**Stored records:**
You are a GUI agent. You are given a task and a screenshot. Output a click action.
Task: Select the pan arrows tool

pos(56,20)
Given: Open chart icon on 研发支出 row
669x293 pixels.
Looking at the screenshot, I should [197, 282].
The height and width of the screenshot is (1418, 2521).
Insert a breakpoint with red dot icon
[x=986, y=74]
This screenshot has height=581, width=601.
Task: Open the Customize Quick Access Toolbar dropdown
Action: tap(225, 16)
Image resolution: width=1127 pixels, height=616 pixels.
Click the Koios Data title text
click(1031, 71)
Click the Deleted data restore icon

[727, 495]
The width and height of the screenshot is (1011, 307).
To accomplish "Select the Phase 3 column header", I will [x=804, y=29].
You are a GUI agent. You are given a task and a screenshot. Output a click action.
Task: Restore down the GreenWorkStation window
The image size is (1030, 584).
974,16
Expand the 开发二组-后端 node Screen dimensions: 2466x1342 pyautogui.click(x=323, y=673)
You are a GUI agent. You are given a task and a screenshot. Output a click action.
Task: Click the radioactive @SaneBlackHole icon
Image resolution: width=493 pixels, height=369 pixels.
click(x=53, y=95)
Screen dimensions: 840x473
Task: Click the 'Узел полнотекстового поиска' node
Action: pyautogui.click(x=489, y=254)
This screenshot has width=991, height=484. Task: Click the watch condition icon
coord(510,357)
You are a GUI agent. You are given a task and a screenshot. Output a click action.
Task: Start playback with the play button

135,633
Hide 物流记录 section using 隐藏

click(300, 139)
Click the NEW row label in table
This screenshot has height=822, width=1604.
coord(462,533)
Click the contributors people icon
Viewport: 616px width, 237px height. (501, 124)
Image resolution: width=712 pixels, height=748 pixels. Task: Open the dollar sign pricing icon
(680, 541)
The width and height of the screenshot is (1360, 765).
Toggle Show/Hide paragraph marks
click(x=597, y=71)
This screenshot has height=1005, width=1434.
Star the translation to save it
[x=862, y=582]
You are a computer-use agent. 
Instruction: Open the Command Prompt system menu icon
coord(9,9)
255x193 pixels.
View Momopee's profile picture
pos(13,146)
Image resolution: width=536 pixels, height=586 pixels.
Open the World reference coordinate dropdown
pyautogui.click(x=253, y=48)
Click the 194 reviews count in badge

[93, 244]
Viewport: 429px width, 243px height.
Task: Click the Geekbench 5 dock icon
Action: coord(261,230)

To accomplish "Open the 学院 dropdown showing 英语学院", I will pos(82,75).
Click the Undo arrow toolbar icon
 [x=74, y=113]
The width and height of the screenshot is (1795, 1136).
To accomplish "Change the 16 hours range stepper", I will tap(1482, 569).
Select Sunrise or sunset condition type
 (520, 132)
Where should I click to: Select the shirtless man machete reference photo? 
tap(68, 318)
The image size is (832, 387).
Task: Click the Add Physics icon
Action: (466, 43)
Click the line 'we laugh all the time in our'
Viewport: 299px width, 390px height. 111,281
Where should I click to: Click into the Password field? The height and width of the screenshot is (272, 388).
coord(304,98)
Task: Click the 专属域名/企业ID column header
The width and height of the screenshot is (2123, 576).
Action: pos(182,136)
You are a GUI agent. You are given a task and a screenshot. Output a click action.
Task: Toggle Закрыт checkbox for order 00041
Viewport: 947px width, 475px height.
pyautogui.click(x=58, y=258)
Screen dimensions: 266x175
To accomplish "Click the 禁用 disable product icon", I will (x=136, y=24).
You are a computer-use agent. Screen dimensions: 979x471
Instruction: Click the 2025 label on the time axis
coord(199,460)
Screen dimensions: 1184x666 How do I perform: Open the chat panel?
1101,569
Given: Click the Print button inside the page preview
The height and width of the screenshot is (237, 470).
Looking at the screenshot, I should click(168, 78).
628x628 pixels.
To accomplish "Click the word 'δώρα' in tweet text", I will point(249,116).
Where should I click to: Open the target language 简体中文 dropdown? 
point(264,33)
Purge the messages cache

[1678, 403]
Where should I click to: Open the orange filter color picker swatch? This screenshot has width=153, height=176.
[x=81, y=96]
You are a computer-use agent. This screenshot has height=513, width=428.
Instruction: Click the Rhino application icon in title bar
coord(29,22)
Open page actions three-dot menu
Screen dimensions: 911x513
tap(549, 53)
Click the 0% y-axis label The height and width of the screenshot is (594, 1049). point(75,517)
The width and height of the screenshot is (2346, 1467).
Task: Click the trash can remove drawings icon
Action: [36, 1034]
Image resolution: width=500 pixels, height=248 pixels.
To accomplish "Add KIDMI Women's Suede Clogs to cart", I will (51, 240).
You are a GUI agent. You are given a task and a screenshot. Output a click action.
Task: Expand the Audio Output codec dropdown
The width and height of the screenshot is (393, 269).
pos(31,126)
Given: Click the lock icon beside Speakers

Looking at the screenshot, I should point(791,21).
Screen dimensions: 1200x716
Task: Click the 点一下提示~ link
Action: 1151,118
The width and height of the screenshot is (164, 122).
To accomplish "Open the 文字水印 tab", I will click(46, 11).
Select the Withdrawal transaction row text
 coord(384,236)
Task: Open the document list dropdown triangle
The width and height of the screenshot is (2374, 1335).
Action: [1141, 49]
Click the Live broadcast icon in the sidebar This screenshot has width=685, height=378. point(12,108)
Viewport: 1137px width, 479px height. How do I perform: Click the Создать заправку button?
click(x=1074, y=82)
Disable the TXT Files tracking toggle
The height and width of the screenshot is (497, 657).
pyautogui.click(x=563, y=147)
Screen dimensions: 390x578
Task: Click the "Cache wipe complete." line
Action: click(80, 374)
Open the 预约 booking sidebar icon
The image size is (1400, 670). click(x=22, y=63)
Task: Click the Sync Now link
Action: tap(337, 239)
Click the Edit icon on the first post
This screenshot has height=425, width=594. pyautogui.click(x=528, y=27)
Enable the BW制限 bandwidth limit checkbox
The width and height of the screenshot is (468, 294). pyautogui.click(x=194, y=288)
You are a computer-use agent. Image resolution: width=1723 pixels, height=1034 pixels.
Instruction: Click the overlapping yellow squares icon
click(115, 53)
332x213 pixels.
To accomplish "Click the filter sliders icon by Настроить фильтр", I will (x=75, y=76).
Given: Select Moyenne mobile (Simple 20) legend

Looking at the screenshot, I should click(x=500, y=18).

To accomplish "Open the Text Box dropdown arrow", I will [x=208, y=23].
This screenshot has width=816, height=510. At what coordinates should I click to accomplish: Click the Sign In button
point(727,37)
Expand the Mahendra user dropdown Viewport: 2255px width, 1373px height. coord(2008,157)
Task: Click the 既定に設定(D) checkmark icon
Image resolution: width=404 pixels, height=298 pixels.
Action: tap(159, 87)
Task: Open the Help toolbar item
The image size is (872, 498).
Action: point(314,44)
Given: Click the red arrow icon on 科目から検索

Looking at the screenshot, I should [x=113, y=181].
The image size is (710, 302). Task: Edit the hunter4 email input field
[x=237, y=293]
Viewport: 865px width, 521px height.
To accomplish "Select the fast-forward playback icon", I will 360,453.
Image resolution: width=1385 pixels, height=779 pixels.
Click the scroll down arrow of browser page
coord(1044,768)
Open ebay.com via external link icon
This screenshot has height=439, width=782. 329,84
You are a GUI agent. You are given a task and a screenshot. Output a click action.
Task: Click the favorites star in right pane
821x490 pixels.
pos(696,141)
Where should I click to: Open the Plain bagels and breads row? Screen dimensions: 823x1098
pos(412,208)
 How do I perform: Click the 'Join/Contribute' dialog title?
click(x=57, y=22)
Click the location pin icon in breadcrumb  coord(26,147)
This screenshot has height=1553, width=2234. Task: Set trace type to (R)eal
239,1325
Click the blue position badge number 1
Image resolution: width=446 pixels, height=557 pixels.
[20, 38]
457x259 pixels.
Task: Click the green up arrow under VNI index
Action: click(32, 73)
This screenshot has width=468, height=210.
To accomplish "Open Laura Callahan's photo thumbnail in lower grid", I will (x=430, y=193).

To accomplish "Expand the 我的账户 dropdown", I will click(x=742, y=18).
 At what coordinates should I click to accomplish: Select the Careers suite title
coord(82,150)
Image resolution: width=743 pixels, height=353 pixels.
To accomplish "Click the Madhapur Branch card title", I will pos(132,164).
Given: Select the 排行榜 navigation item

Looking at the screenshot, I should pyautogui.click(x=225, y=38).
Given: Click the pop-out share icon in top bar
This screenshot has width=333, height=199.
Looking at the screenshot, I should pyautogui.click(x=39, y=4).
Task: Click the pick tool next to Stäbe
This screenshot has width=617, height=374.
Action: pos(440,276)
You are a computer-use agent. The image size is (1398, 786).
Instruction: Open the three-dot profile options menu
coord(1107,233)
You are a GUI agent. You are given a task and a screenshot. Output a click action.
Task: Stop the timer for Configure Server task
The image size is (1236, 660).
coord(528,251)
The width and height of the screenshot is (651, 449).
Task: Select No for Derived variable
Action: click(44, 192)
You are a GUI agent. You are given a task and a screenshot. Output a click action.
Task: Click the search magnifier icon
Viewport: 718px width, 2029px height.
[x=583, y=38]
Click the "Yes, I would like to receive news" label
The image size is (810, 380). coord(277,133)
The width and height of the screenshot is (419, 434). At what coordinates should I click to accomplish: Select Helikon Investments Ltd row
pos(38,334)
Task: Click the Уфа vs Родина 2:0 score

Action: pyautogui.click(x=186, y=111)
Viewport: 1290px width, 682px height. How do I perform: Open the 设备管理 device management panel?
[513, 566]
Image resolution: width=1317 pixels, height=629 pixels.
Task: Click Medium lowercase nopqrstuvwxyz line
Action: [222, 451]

**AIM:** Format the part of the data that opens with the line containing "Disable the TXT Files tracking toggle" and closes with the line containing "Action: tap(337, 239)" as a numbered list, leaving out any blank lines.

**FINAL RESULT:**
1. Disable the TXT Files tracking toggle
2. The height and width of the screenshot is (497, 657).
3. pyautogui.click(x=563, y=147)
4. Screen dimensions: 390x578
5. Task: Click the "Cache wipe complete." line
6. Action: click(80, 374)
7. Open the 预约 booking sidebar icon
8. The image size is (1400, 670). click(x=22, y=63)
9. Task: Click the Sync Now link
10. Action: tap(337, 239)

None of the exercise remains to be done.